Saved entries:
┌────────
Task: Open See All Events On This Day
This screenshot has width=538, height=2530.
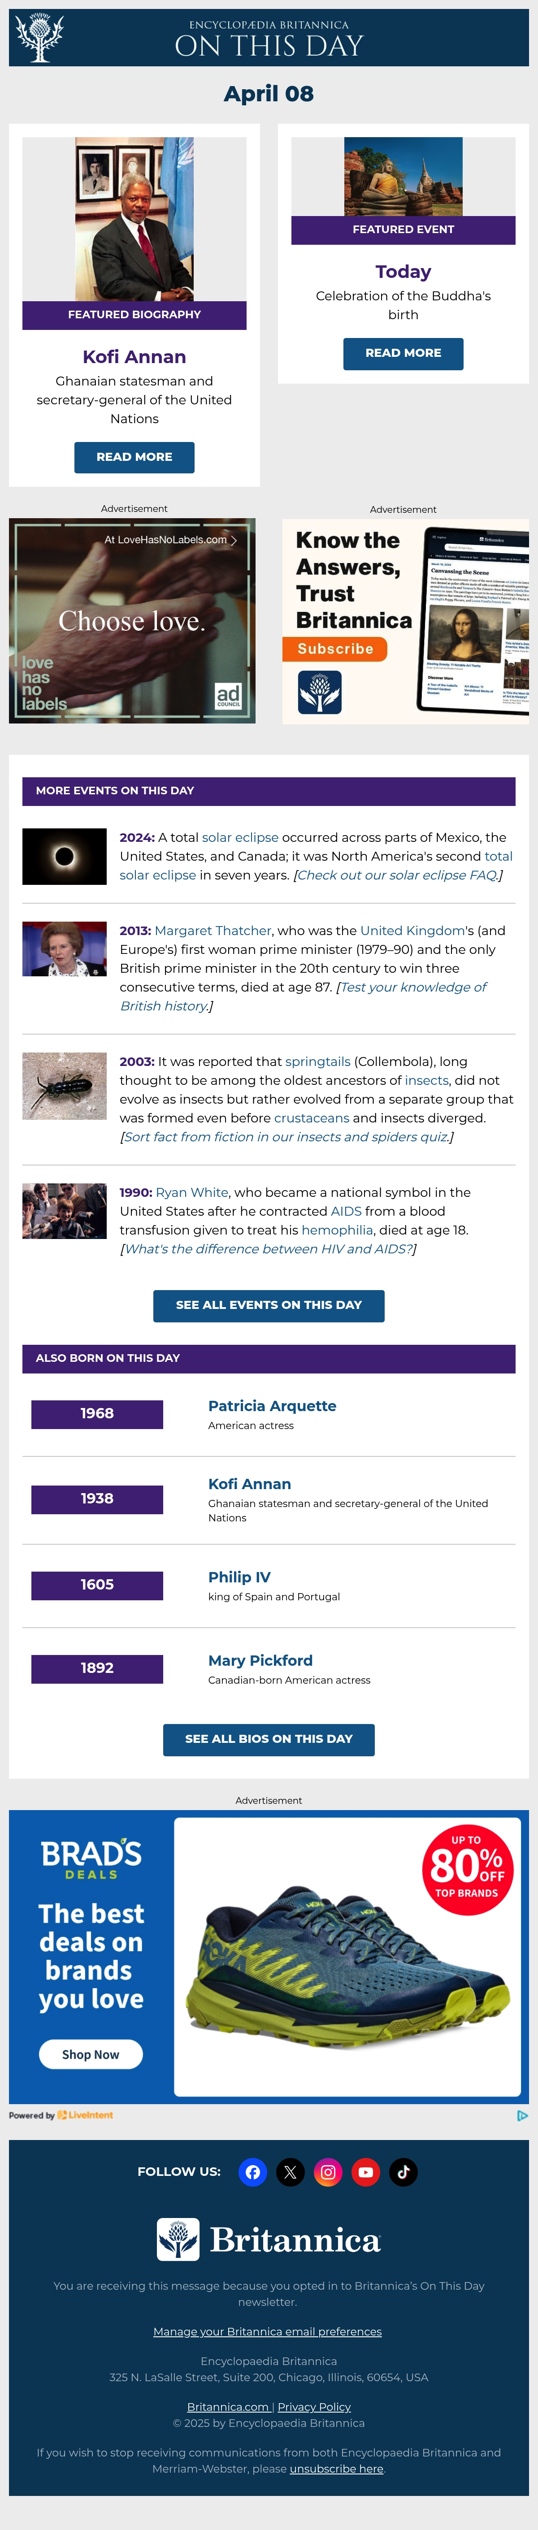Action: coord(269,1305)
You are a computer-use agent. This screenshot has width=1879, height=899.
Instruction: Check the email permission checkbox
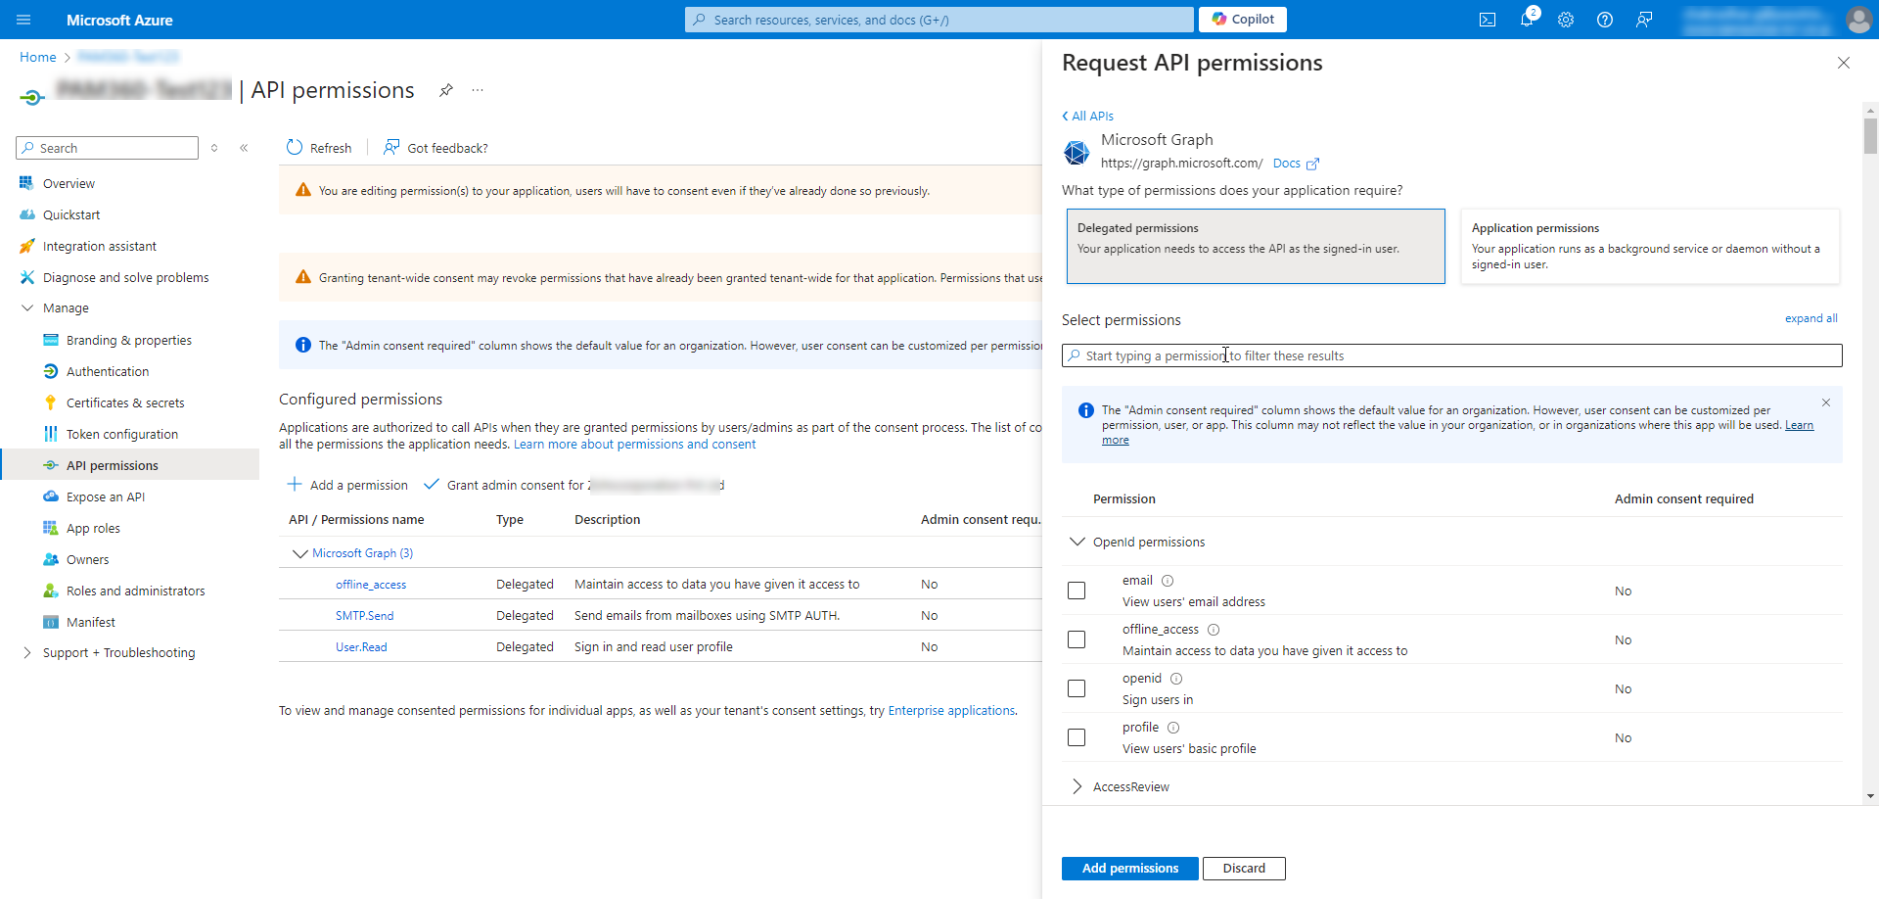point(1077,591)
└────────
→ What is needed
Only the lines from the line with "This screenshot has width=538, height=2530." through the closing line of the data, both included, should be set down, exactly as written and without pictures.

→ Answer to this task
This screenshot has width=538, height=2530.
Action: coord(269,1305)
You are a computer-use agent. This screenshot has width=1879, height=899.
Instruction: Check the email permission checkbox
point(1077,591)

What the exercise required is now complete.